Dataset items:

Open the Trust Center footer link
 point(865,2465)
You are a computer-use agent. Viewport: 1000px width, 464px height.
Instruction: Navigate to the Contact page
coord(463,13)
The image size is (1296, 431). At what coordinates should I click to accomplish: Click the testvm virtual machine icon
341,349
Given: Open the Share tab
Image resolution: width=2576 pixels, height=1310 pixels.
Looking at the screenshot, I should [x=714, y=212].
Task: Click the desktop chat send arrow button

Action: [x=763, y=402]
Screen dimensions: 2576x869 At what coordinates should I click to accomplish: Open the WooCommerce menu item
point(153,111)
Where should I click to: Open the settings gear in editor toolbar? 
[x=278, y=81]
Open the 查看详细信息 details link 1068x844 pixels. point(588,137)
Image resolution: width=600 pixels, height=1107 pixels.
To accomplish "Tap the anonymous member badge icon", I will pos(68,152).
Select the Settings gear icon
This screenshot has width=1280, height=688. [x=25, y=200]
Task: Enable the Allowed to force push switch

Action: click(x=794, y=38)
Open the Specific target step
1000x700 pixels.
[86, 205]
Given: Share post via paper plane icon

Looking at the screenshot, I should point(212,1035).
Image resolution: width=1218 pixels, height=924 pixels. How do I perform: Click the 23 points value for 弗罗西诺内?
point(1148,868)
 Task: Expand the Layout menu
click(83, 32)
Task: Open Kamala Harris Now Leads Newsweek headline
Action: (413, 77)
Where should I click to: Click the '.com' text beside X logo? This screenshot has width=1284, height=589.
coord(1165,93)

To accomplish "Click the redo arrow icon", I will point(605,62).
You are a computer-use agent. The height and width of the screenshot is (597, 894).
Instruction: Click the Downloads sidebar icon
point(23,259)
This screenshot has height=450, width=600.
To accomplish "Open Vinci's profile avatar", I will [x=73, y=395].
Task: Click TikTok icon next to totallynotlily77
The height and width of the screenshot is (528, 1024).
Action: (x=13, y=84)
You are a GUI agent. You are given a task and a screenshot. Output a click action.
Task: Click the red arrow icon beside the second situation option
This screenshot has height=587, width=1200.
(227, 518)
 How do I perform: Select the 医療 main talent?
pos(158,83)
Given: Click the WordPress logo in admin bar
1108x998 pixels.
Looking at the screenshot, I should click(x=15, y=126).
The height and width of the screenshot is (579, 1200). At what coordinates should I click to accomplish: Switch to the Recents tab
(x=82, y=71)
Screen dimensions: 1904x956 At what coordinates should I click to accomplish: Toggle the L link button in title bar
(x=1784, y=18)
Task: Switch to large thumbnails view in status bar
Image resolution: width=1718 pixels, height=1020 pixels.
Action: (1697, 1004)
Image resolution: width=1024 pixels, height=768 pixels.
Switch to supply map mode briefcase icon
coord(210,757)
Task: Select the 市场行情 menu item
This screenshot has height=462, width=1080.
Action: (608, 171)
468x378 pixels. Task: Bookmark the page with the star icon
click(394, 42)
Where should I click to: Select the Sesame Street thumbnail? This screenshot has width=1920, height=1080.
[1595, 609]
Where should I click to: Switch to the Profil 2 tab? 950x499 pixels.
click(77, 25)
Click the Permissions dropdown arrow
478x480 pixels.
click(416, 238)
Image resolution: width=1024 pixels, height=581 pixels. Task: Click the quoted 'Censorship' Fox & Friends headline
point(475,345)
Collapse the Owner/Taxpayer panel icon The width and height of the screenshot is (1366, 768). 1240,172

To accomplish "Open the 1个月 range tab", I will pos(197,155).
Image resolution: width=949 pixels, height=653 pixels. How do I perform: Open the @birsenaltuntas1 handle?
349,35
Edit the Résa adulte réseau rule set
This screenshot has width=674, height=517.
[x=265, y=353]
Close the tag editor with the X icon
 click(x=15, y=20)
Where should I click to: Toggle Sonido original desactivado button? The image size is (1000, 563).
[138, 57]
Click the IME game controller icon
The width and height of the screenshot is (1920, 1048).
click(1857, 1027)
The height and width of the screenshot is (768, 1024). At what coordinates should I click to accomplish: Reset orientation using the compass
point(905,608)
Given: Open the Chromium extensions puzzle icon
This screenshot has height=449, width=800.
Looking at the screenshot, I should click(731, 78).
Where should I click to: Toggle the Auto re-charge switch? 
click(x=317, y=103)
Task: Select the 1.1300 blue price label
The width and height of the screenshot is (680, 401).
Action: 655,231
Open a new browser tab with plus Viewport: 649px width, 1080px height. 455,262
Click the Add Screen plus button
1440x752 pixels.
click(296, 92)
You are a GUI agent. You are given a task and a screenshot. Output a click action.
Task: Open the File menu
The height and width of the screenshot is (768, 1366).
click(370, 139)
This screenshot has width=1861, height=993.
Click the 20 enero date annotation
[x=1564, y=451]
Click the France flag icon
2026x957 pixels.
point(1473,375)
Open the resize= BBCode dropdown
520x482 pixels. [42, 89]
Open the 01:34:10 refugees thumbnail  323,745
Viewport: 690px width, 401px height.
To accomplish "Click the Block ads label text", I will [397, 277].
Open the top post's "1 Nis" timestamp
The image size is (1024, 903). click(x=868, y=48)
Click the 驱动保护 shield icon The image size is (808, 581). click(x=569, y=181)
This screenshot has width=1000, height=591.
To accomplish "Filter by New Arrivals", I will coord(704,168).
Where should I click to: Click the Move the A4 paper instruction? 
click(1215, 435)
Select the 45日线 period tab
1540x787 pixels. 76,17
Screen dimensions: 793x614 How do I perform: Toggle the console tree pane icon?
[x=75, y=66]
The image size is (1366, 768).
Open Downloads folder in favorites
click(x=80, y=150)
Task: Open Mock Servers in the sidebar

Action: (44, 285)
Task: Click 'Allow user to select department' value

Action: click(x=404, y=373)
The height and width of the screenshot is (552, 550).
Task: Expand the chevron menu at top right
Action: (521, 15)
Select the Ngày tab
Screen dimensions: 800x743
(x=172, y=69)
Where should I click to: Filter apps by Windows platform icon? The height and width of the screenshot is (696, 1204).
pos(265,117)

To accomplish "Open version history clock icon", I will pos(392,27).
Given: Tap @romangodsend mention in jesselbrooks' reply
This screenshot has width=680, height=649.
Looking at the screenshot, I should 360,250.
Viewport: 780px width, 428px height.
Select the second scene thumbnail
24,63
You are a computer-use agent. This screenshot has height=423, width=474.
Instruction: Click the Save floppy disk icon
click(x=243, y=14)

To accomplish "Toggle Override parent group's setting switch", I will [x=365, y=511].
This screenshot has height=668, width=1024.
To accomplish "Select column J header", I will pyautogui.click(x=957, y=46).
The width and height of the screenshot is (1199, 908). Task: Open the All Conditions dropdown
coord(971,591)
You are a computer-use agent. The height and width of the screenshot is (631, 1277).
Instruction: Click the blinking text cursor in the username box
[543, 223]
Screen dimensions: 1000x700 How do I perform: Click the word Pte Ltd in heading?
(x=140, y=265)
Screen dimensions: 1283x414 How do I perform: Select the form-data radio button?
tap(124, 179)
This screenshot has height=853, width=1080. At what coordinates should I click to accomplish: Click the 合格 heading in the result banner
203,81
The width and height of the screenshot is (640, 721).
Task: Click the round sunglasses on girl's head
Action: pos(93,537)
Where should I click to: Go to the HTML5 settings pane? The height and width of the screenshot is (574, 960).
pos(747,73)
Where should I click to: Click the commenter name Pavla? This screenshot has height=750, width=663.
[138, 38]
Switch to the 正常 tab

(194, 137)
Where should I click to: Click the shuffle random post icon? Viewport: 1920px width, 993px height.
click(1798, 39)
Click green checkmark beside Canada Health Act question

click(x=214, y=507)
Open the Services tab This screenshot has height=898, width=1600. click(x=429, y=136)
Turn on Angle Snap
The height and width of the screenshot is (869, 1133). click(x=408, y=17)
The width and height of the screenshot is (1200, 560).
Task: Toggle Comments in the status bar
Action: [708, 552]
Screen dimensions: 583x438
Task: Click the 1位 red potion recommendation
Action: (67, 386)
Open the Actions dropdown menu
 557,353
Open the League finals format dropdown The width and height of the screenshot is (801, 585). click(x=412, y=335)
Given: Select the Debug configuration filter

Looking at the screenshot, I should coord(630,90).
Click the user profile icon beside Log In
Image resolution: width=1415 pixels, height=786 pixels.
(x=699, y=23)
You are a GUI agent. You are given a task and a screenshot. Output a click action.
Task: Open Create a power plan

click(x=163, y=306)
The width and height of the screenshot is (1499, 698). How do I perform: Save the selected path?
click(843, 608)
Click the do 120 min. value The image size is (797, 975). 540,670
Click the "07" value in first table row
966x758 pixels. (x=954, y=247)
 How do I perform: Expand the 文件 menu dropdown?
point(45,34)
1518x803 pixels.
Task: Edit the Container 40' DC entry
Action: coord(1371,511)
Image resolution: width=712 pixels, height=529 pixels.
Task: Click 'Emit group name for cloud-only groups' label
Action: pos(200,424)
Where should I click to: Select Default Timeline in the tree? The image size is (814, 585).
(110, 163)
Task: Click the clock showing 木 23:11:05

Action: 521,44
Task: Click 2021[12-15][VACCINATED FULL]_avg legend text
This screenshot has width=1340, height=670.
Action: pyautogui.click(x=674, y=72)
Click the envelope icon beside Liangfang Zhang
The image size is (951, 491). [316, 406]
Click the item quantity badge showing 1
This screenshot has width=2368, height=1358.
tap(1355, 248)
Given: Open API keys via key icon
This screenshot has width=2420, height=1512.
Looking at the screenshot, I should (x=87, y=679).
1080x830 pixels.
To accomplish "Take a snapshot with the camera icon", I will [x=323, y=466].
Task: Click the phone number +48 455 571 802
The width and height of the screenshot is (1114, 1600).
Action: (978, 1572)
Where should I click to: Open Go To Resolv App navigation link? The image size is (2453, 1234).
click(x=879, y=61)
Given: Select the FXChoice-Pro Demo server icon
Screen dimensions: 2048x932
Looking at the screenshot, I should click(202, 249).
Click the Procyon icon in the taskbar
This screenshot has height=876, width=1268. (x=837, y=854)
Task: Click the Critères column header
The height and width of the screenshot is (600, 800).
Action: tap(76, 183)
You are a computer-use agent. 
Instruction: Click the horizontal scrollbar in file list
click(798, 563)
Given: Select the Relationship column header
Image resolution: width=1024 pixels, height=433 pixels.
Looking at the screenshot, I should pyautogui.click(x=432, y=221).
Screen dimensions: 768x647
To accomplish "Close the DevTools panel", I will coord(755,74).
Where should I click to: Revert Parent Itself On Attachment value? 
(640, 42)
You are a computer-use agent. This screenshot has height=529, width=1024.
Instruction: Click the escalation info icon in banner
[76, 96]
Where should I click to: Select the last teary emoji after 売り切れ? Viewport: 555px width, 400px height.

▶ ASSIGNMENT
Above are some records. Copy each of their lines that holds the string "panel".

▶ EXERCISE SOLUTION
Collapse the Owner/Taxpayer panel icon The width and height of the screenshot is (1366, 768). 1240,172
To accomplish "Close the DevTools panel", I will coord(755,74).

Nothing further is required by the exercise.